EXERCISE GOAL: Return the data below in full. Keep each character unchanged.

** RECORDS SUPPLIED follows **

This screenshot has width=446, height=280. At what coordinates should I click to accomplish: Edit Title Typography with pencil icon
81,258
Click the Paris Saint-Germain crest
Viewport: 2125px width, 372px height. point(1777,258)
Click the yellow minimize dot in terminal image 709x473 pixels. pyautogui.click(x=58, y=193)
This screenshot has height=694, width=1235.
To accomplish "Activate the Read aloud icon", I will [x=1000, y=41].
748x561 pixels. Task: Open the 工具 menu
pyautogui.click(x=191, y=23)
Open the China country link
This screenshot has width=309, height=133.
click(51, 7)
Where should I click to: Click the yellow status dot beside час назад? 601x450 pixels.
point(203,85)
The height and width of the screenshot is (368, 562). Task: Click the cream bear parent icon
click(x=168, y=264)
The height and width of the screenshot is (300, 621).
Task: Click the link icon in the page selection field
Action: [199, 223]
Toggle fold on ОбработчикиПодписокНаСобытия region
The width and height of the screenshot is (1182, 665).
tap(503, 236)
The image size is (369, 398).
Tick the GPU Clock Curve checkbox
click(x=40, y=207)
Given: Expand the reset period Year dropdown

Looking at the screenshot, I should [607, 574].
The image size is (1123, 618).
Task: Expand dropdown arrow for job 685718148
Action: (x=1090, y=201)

** End of RECORDS SUPPLIED **

RESPONSE:
This screenshot has width=446, height=280. At what coordinates should I click to accomplish: Edit Title Typography with pencil icon
81,258
Click the Paris Saint-Germain crest
Viewport: 2125px width, 372px height. point(1777,258)
Click the yellow minimize dot in terminal image 709x473 pixels. pyautogui.click(x=58, y=193)
This screenshot has height=694, width=1235.
To accomplish "Activate the Read aloud icon", I will [x=1000, y=41].
748x561 pixels. Task: Open the 工具 menu
pyautogui.click(x=191, y=23)
Open the China country link
This screenshot has width=309, height=133.
click(51, 7)
Where should I click to: Click the yellow status dot beside час назад? 601x450 pixels.
point(203,85)
The height and width of the screenshot is (368, 562). Task: Click the cream bear parent icon
click(x=168, y=264)
The height and width of the screenshot is (300, 621).
Task: Click the link icon in the page selection field
Action: [199, 223]
Toggle fold on ОбработчикиПодписокНаСобытия region
The width and height of the screenshot is (1182, 665).
tap(503, 236)
The image size is (369, 398).
Tick the GPU Clock Curve checkbox
click(x=40, y=207)
Given: Expand the reset period Year dropdown

Looking at the screenshot, I should [607, 574].
The image size is (1123, 618).
Task: Expand dropdown arrow for job 685718148
Action: (x=1090, y=201)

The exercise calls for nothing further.